Perseid Meteor Outburst

Aug. 18, 2021: 28 years ago, the Perseid meteor shower killed a satellite. On Aug. 11, 1993, a Perseid meteoroid hit the Olympus-1 telecommunications satellite, making it spin. The $850 million spacecraft was lost after it ran out of fuel trying to regain control.  Many researchers blame a dense ribbon of comet dust now known as “the Perseid Filament.”

This week, the Perseid Filament came back. Probably.

Above: The Perseid outburst of Aug. 14, 2021, captured by Carl Bracken of the Cedar Amateur Astronomers in Iowa using his AMS42 camera. More images.

On Aug. 14, 2021, night skies over North America filled with meteors. P.  Martin of Ottawa, Canada, reported “multiple Perseids per minute with many bursts, sometimes 3-4 in a second.” In San Diego, Robert Lunsford of the International Meteor Organization also witnessed rapidfire streaks, 2 to 3 at a time. “It made me realize something unusual was going on,” Lunsford says, “especially so far from the predicted maximum.”

To say that astronomers were surprised would be an understatement.

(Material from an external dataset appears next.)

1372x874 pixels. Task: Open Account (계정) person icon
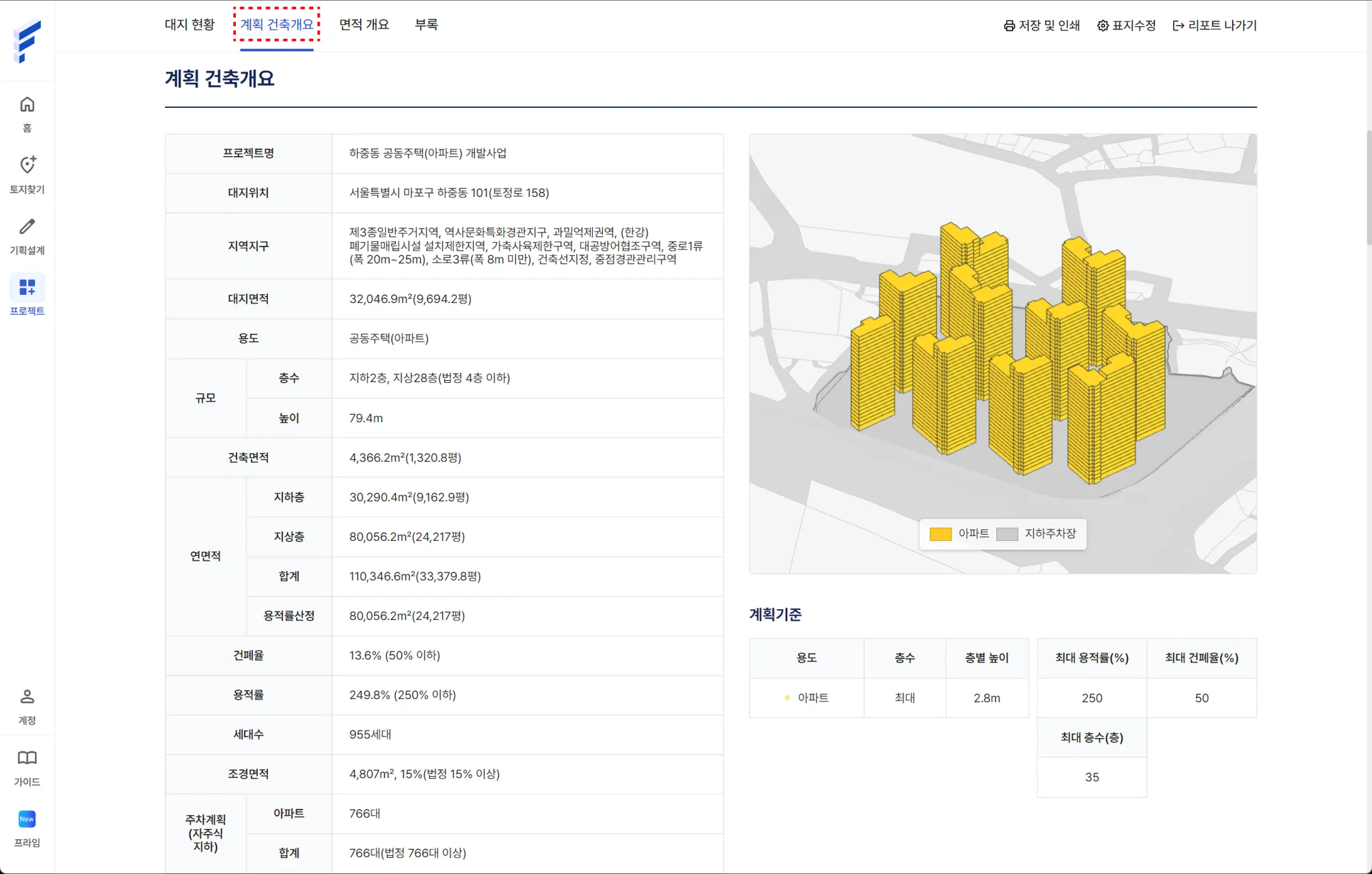pyautogui.click(x=27, y=697)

The Perseid’s annual peak had occurred the night before. Most observers had already given up watching. Fortunately, a network of automated cameras operated by the Cedar Amateur Astronomers in Iowa captured the display. Overnight they recorded almost 3000 meteors.

Above: Meteor rates during the 2021 outburst. More.

Peter Jenniskens, an astronomer at the SETI Institute and NASA/Ames, believes it may have been the Perseid Filament. “I think so,” he says. “The width of the outburst is similar to that of past Perseid Filament returns.”

The Perseid Filament is a ribbon of dust inside the broader Perseid debris zone. Comet 109P/Swift-Tuttle supplies the raw material. The comet loops around the sun every 133 years, shedding dust as it goes. Over time, much of Swift-Tuttle’s dust is perturbed by the gravity of Jupiter, helping scatter it into the diffuse cloud that we experience every year as the Perseid meteor shower. But there is a part of the comet’s orbit in a “mean motion resonance” with Jupiter where dust can accumulate instead of dispersing. This is the Perseid Filament.

Forecasters still can’t predict when the Perseid Filament will return. It came for many years in a row around 1993, and it may have grazed Earth again, slightly, in 2018, 2019 and 2020. No one predicted a direct hit in 2021.

This uncertainty naturally raises the question: Was it really the Filament? The jury’s still out. Observers may have stumbled upon an entirely new ribbon of Perseid dust. Either way, researchers are looking forward to next year to see if it comes back again. And they probably won’t stop watching when the peak is “done.”